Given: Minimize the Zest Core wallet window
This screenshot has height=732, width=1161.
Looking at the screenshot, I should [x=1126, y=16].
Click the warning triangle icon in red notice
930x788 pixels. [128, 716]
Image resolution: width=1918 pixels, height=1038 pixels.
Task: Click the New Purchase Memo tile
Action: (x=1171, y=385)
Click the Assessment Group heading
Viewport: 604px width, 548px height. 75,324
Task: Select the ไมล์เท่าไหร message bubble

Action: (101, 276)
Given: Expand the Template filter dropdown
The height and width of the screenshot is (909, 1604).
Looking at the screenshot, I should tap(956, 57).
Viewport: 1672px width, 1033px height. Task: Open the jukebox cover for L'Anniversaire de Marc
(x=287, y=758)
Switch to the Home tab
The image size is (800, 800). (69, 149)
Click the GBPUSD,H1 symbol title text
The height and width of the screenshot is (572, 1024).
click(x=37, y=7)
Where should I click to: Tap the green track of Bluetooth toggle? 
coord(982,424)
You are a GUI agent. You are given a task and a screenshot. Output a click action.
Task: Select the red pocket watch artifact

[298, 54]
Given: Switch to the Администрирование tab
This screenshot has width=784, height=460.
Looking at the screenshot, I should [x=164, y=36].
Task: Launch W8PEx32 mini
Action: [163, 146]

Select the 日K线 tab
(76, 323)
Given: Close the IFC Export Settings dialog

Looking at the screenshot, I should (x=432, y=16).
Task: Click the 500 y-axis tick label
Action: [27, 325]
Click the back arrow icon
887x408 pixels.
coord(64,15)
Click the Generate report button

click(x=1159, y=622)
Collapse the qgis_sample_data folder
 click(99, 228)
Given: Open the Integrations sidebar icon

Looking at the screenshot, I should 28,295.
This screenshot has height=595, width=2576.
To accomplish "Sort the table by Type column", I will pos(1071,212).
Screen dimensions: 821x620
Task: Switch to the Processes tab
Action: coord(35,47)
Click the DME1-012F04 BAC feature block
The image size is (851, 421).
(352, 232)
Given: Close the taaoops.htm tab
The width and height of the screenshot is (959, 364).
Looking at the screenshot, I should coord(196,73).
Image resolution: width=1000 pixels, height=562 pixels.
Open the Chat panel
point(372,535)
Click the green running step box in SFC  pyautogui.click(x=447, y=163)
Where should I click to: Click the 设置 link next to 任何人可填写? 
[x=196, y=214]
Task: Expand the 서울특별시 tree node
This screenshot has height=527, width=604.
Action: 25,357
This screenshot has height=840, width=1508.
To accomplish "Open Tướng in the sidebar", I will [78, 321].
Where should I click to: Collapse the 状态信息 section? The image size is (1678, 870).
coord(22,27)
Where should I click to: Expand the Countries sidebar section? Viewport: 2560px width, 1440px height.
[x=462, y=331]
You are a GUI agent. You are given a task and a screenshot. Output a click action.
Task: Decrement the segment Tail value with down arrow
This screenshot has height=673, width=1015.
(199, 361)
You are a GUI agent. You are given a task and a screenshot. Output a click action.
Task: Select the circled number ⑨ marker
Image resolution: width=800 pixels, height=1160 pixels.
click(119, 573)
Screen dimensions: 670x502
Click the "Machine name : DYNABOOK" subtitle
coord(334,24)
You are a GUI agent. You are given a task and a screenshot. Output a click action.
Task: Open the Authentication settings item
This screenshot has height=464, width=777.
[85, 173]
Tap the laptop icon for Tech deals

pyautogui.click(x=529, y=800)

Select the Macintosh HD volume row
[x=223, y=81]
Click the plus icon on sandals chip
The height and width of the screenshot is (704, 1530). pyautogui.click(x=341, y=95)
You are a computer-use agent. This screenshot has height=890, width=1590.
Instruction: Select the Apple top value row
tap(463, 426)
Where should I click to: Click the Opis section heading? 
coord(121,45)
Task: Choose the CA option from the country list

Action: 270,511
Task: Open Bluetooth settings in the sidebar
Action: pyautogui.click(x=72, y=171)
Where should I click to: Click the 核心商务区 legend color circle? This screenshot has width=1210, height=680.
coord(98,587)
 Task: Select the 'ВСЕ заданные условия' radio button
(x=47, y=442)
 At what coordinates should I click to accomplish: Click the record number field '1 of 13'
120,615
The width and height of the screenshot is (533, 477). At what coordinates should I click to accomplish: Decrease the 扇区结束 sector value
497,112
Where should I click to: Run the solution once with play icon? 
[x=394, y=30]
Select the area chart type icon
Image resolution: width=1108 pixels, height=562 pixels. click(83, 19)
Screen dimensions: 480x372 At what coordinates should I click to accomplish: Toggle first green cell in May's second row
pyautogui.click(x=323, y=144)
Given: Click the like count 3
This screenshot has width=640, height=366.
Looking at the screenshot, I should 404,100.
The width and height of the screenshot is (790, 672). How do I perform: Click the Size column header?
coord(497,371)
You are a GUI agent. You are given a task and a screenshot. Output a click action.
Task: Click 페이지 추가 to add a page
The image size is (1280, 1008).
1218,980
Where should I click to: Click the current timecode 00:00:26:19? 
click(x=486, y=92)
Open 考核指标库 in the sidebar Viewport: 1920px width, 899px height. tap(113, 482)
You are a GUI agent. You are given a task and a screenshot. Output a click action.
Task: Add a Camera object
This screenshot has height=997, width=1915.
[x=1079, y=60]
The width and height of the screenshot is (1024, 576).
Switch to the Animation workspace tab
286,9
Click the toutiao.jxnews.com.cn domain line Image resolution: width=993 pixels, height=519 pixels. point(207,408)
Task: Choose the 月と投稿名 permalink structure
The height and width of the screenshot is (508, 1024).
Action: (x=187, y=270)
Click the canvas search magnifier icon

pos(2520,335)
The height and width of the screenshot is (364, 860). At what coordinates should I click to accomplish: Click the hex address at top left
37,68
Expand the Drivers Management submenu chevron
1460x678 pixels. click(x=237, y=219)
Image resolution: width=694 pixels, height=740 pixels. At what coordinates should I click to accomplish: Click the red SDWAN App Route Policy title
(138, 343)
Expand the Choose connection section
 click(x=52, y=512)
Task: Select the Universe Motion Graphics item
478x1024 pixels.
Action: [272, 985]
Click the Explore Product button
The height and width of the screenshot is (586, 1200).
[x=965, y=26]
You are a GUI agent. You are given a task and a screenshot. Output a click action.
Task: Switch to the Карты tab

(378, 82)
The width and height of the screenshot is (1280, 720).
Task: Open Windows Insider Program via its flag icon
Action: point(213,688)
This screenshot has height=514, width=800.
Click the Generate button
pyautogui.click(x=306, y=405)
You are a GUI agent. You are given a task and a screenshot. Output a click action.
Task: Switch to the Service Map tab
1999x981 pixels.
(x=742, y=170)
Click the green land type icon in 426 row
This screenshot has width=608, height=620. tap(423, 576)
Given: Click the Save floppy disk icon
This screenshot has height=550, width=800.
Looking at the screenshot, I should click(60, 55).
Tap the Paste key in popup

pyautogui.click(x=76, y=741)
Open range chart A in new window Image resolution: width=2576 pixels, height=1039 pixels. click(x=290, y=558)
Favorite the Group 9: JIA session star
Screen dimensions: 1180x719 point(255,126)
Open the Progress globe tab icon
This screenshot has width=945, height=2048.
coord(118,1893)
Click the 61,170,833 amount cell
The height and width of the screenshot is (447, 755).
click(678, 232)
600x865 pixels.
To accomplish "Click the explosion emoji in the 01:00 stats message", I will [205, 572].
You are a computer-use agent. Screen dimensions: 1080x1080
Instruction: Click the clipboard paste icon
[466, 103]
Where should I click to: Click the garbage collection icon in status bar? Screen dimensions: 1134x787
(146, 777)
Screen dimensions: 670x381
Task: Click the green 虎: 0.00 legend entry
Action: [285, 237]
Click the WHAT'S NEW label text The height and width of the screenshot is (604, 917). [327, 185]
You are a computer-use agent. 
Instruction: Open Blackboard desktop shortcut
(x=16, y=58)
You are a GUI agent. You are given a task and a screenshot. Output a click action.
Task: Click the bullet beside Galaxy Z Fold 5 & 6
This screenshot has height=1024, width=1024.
:::::
- **About this task**:
Using the entries, return every line where the word "computer" can be found.

- **Output of the task**:
You are a computer-use agent. This screenshot has height=890, width=1590.
You are a computer-use agent. Screen dimensions: 1080x1080
You are a computer-use agent. 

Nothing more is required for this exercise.